Turkey Mahattan Pizza

Turkey Manhattan Pizza: Neapolitan crust, turkey gravy, shredded turkey, mashed potatoes, and mozzarella

Pie of the Week #16

I’m not much of a New York style pizza fan. Sorry. In the regional pizza battle, I fall squarely in the Chicago camp (the deep dish, not the thin crust. Chicago offers two powerful indigenous pizza styles…). But this week, as part of my triumphant turkey tribunal, I at least made a pizza based on a “sandwich” named after one of New York’s five boroughs: the Turkey Manhattan.

Before we dig in too far, it’s worth noting that the Turkey (or beef, or many other variations) Manhattan is decidedly not a New York food. It’s really right in line with our Amish/Mennonite-influenced cuisine here in the upper midwest (ie, lots of beige food, and at least one (often multiple) starch AND bread required at every meal). While the culinary masterpiece that is a stack of bread, meat, mashed potatoes, and gravy has become ubiquitous, it reaches its pinnacle here. Really. Anyone will tell you. Here’s a great article from the Sandwich Tribunal to prove my point. And the name “Manhattan” seems to be regional – get too far away from its Indianapolis origins, and it gets other names.

So, a cornerstone of midwestern cuisine from the circle city, in the form of a circular pie. What better way to offer adversarial compliance to requests for New York Pizza? Here it is, Turkey Manhattan Pizza!

The Pie

So, the turkey Manhattan pizza was instigated by my sudden need to use a whole turkey in the middle of January. I had made gravy to go with roast turkey breast and legs, and had some left over. I also had some left over mashed potatoes. After making turkey stock, I had shredded turkey: just bits of meat picked off the bones. So this was a natural solution.
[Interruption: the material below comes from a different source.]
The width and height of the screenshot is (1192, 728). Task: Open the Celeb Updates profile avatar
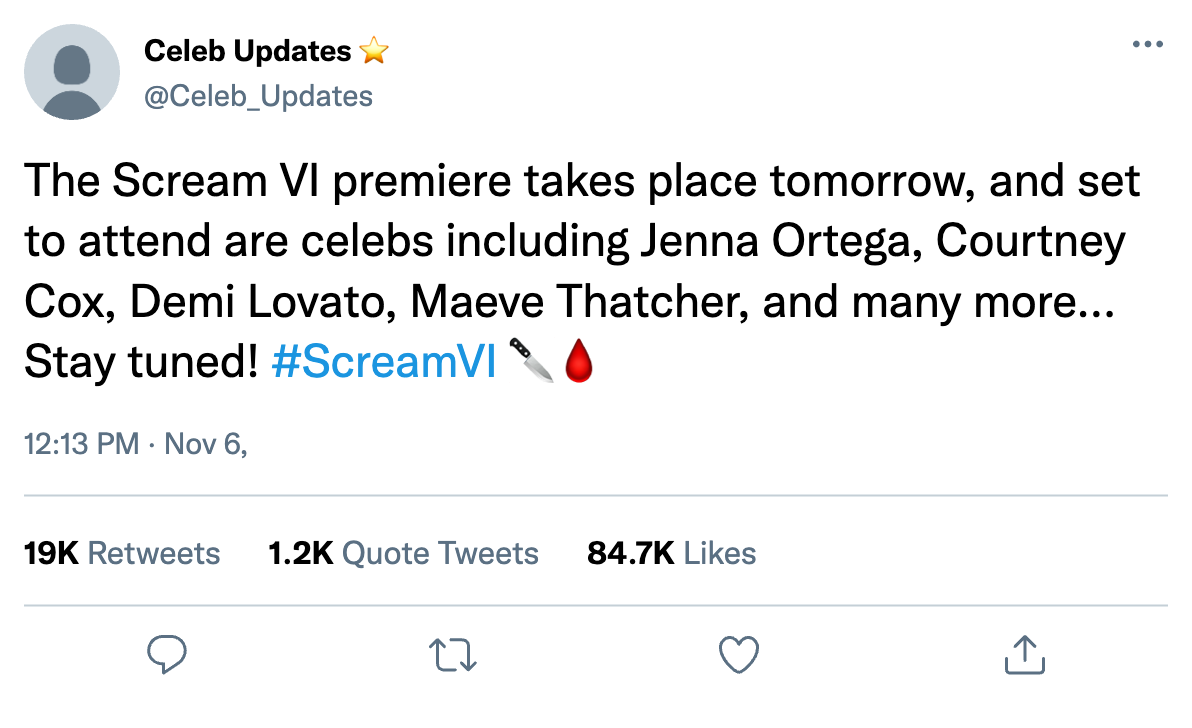tap(72, 72)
And, really, it was perfect! Seriously. Remember school lunches? When were the rare times you were actually excited to eat one? Pizza day, and turkey or beef manhattan day. Except this pizza has a crisp, tender, delicious, round crust, rather than an insipid, floppy, rubbery, rectangular one. And this Manhattan is built on that crust, rather than soggy white squish bread. And this gravy is deliciously homemade. And this turkey is tender shreds, not an odd-shaped piece of pale playdough. And these mashed potatoes are from our home grown Kenenebec taters, smashed with their skins, along with some garlic and cream cheese for extra yum factor.

I’ll be making this again. It’s at least as good as, if not better than, some of the Thanksgiving Pizzas I made. Really, I can’t think of a better way to get to carb coma. And, if we’re going to make a pizza without veggies, it may as well put us in a vegetative state!